Umanità Nova, n.2 del 18 gennaio 2009, anno 89

Materiale per il dibattito. Dove va il sindacalismo di base?


E' sempre motivo di orgogliosa auto-gratificazione quando esponenti di grande esperienza come Cosimo Scarinzi rispondono (1) a semplici militanti come il sottoscritto, anche se in toni alquanto piccati, benché mal celati dietro ridanciano – e un po' eccessivo – sarcasmo, cosa che tradisce evidentemente una certa ritrosia ad affrontare in modo paritario chi non la pensa come lui ed un certo livore sull'argomento.
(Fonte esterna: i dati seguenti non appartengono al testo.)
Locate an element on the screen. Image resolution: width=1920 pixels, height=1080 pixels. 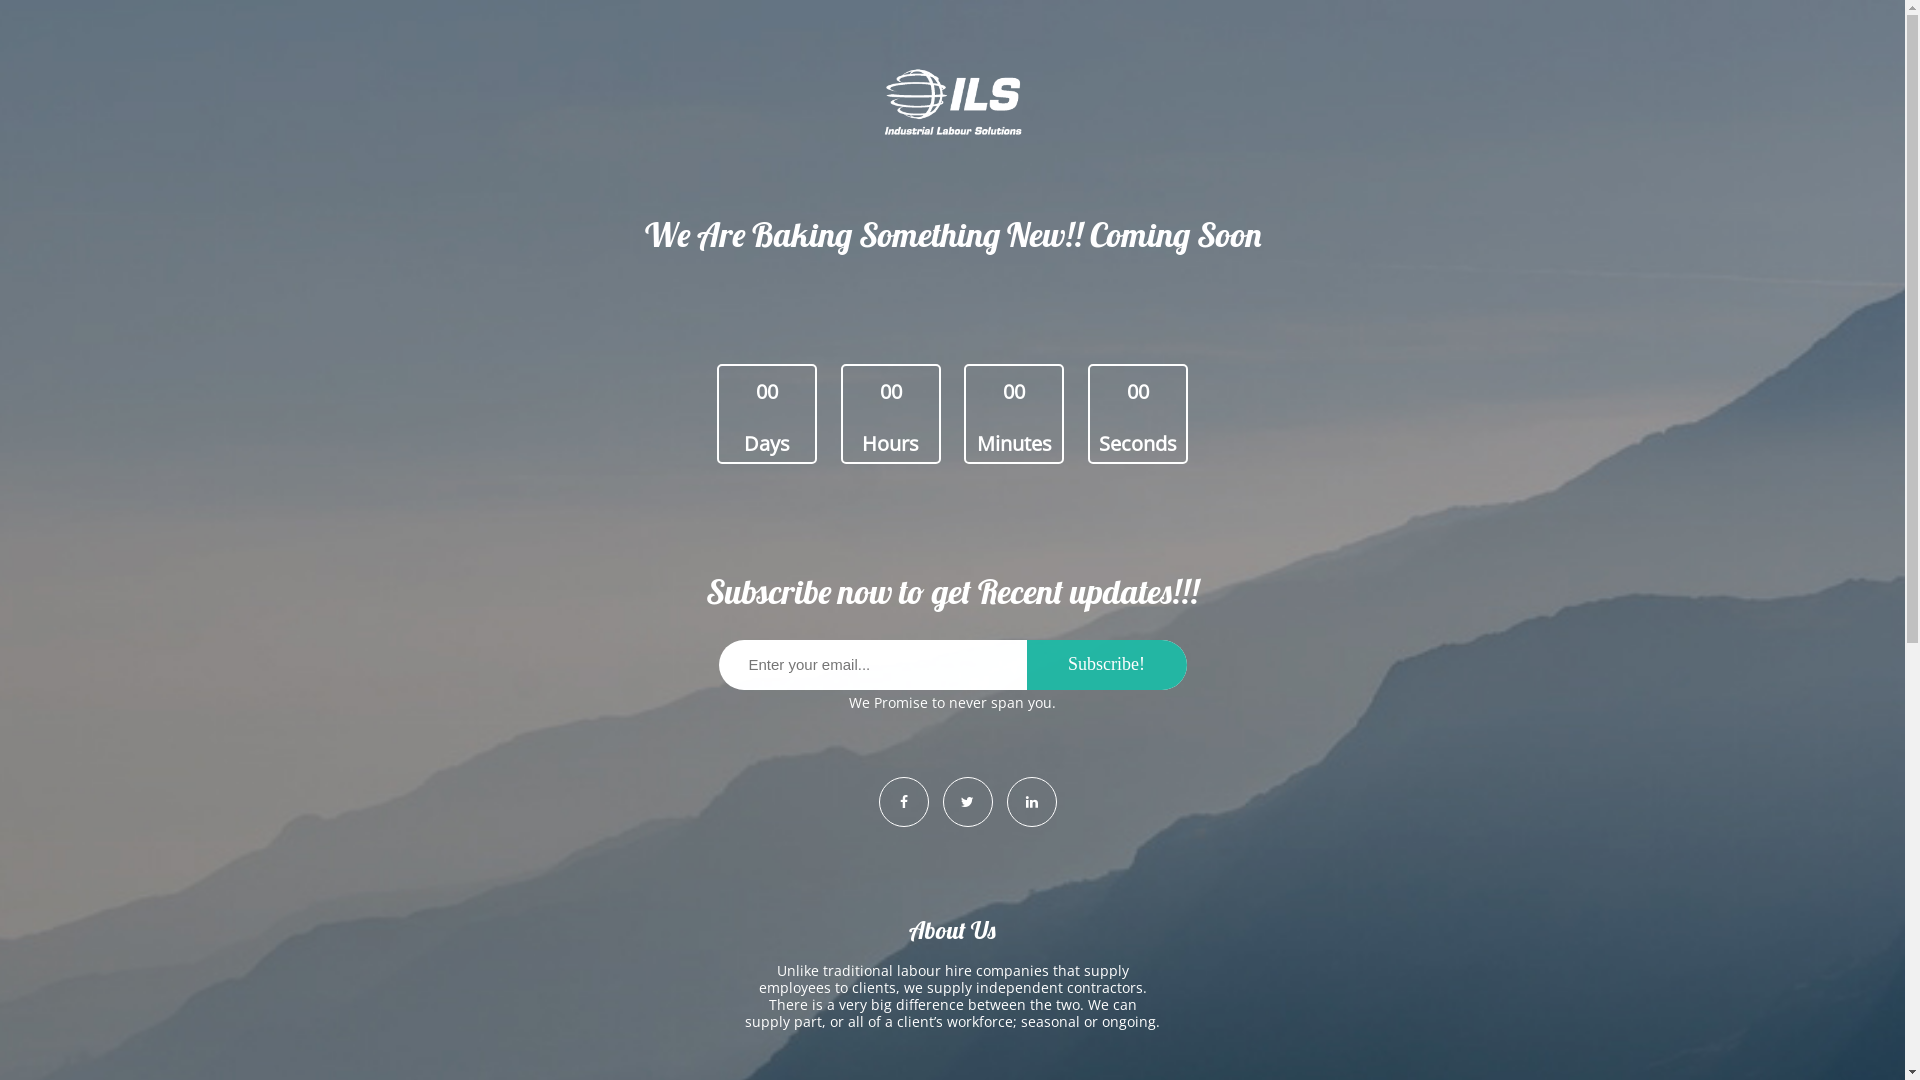
'Subscribe!' is located at coordinates (1104, 664).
Senza scomodare le nonne (ah, quanta esperienza spesso sprecata!) o il resto del parentado, a me l'atteggiamento del compagno Scarinzi (nonché toni e stile) ha ricordato quello di certi baroni universitari (per non dire altro) che ho avuto modo di frequentare che, se messi in difficoltà, dall'alto del loro indiscutibile prestigio, non trovavano di meglio che cercare di ridicolizzare il malcapitato di turno, con buona pace della propensione dialettica altrove esaltata, e spostare volutamente il discorso su temi e argomenti ben differenti da quelli sollevati.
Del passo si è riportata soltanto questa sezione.